Alexis Carrel era un joven médico francés de Lyon de 30 años cuando reemplazó a uno de sus compañeros para ir como médico a una peregrinación de 300 enfermos al santuario de Lourdes, en julio de 1903.
No creía en Dios ni en milagros. Era un científico que sólo creía en la razón, pero era un hombre sincero y, al final del viaje, debió reconocer que existía Dios y lo sobrenatural.
Él nos cuenta su aventura espiritual en su libro Viaje a Lourdes, donde él escribe sus impresiones bajo el nombre de Dr. Lerrac (el revés de Carrel).
Dice así: El tren se detuvo antes de entrar en la estación de Lourdes. Las ventanillas se llenaron de cabezas pálidas, extáticas, alegres, en un saludo a la tierra elegida, donde habrían de desaparecer los males… Un gran anhelo de esperanza surgía de estos deseos, de estas angustias y de este amor.
Al llegar los enfermos al hospital, Lerrac se acercó a la cama que ocupaba una joven enferma de peritonitis tuberculosa… María Ferrand (su verdadero nombre era María Bailly) tenía las costillas marcadas en la piel y el vientre hinchado.
La tumefacción era casi uniforme, pero algo más voluminosa hacia el lado izquierdo. El vientre parecía distendido por materias duras y, en el centro, notábase una parte más depresible llena de líquido. Era la forma clásica de la peritonitis tuberculosa…
El padre y la madre de esta joven murieron tísicos; ella escupe sangre desde la edad de quince años; y a los dieciocho contrajo una pleuresía tuberculosa y le sacaron dos litros y medio de líquido del costado izquierdo; después tuvo cavernas pulmonares y, por último, desde hace ocho meses sufre esta peritonitis tuberculosa.
Se encuentra en el último período de caquexia. El corazón late sin orden ni concierto. Morirá pronto, puede vivir tal vez unos días, pero está sentenciada.
A María Ferrand, después de hacerle unas abluciones con el agua milagrosa de la Virgen, porque su estado era sumamente grave y no se atrevieron a meterla en la piscina, la llevaron ante la imagen de la Virgen en la gruta.
La mirada de Lerrac se posó en María Ferrand y le pareció que algo había cambiado su aspecto, parecía que su cutis tenía menos palidez… Lerrac se acercó a la joven y contó las pulsaciones y la respiración y comentó: la respiración es más lenta.
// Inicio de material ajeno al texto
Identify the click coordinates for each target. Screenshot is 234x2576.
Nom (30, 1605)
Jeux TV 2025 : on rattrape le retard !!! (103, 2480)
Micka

Evidentemente, tenía ante sus ojos una mejoría rápida en el estado general.
Algo iba a suceder y se resistió a dejarse llevar por la emoción. Concentró su mirada en María Ferrand sin mirar a nadie más. El rostro de la joven, con los ojos brillantes y extasiados, fijos en la gruta, seguía experimentando modificaciones. Se había producido una importante mejoría.
De pronto, Lerrac se sintió palidecer al ver cómo, en el lugar correspondiente a la cintura de la enferma, el cobertor iba descendiendo, poco a poco, hasta el nivel del vientre…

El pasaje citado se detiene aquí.